*Directions:*
According to the text on Kyphosichthys, what is the standard length of the holotype?

*Text block:*
☆ ☆ ☆
Extinct genus of ray-finned fishes

Kyphosichthys is an extinct genus of basal actinopterygian bony fish known from the lower Middle Triassic (Anisian) marine deposits (Guanling Formation) in Luoping, eastern Yunnan Province, southwestern China. The species is the first known fossil record of highly deep-bodied ginglymodians.

==Description==
Kyphosichthys (Greek for "bent fish") has a strongly arched hump between the head and the dorsal fin, from which its name derives. The holotype measures 96 mm in total length, and 76 mm in standard length. The greatest body height occurs at the posterior opercular margin, where the body height is over 70% of the standard length. The dorsal fin and anal fin are located far back on the body, the latter is only half as long as the dorsal fin. The pelvic fins are much smaller than the pectoral fins. The forked caudal fin is hemi-heterocercal due to a heavy lobe extending into the dorsal lobe of the fin, but outwardly is nearly symmetrical. The body is covered in ganoid scales; those of the anterior flank are decorated with ornate ridges and tubercles while the scales further back are smoother.
☆ ☆ ☆
Data taken from a collection:
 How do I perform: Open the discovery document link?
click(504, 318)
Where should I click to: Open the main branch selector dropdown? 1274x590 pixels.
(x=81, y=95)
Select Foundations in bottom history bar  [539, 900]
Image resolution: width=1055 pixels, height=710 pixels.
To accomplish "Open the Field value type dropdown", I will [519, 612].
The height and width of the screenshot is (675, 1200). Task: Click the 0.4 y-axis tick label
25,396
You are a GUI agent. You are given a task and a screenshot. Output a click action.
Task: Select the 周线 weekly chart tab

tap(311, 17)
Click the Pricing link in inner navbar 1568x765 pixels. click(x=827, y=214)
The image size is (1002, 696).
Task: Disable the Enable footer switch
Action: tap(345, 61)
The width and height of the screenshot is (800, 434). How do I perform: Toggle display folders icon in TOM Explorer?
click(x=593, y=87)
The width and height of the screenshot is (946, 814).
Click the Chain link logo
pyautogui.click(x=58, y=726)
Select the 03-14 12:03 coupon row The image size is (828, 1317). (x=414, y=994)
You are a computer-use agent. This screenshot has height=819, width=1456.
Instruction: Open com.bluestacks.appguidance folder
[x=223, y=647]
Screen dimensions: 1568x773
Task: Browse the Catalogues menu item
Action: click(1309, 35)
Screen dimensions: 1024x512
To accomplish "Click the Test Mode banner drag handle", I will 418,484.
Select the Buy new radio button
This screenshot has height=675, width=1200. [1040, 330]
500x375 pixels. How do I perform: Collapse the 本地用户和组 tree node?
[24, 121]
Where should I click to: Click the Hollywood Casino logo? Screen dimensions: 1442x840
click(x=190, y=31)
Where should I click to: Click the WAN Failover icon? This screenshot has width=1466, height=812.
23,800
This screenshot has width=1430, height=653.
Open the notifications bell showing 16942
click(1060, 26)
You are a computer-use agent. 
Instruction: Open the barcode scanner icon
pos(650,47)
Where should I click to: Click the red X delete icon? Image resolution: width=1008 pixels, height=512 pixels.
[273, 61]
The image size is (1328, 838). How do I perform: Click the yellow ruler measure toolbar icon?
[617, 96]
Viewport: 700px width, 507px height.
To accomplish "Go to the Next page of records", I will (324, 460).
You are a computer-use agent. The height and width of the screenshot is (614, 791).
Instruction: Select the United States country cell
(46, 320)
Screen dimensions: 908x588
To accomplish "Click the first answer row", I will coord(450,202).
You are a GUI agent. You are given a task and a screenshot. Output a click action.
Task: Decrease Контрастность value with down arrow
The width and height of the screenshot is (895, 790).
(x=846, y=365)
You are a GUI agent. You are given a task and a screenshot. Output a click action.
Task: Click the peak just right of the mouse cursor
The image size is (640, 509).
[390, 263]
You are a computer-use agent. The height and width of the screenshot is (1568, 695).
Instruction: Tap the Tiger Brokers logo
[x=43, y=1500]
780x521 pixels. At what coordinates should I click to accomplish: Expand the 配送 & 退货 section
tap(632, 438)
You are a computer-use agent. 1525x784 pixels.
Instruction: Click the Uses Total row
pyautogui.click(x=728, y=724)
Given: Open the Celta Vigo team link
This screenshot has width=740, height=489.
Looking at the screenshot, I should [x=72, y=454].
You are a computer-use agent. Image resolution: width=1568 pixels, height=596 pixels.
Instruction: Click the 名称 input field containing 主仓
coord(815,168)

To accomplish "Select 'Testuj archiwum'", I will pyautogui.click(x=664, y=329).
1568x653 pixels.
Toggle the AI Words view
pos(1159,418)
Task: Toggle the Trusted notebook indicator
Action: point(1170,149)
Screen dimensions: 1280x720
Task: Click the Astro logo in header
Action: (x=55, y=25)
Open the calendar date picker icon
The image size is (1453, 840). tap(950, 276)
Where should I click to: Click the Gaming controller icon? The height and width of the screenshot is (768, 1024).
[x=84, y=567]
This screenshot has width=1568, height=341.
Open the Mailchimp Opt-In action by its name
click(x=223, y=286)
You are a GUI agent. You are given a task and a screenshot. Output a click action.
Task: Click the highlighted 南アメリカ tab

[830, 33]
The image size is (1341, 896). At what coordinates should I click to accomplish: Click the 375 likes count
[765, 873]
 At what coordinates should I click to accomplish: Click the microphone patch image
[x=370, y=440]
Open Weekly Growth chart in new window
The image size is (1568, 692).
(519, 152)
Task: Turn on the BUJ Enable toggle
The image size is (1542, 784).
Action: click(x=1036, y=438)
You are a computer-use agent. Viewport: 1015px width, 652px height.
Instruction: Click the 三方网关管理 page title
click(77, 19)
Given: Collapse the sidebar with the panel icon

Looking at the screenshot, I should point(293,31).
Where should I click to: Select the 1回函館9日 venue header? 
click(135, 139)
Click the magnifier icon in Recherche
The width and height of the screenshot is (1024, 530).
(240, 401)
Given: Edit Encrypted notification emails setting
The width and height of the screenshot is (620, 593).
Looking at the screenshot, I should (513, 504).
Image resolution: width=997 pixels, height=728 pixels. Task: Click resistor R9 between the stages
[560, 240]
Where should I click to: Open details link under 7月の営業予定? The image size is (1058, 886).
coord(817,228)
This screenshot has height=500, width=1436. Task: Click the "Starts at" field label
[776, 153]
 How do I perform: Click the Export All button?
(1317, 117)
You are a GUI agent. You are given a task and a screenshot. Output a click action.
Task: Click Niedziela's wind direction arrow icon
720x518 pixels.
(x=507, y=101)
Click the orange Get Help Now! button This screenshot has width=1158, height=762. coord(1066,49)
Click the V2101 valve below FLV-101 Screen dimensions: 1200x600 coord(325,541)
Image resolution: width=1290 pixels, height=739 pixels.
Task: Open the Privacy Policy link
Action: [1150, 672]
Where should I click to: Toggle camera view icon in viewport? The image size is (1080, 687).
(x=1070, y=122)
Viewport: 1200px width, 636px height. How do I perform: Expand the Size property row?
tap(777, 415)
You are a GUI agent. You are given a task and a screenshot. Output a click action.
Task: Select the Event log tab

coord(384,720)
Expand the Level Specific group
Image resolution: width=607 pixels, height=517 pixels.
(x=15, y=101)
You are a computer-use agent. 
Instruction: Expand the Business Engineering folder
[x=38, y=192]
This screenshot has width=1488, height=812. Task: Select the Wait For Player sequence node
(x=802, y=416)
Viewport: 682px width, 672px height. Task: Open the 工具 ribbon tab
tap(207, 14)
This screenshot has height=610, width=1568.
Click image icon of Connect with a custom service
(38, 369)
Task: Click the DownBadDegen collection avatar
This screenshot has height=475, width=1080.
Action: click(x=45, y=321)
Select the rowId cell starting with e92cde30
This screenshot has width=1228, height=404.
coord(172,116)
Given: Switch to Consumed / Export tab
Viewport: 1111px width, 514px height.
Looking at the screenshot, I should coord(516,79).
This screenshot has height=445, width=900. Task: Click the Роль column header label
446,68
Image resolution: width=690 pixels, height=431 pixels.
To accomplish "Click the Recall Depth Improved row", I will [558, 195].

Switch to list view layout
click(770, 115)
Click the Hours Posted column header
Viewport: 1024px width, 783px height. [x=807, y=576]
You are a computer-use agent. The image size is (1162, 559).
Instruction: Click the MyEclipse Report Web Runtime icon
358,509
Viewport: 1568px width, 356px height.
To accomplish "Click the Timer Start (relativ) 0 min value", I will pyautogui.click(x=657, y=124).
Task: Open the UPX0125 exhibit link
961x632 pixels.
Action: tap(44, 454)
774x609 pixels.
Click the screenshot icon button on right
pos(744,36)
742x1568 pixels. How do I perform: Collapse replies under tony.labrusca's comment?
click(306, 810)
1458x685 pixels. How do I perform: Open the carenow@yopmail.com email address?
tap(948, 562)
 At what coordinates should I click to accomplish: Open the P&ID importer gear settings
☆ ☆ ☆
*Output for this exercise:*
76 mm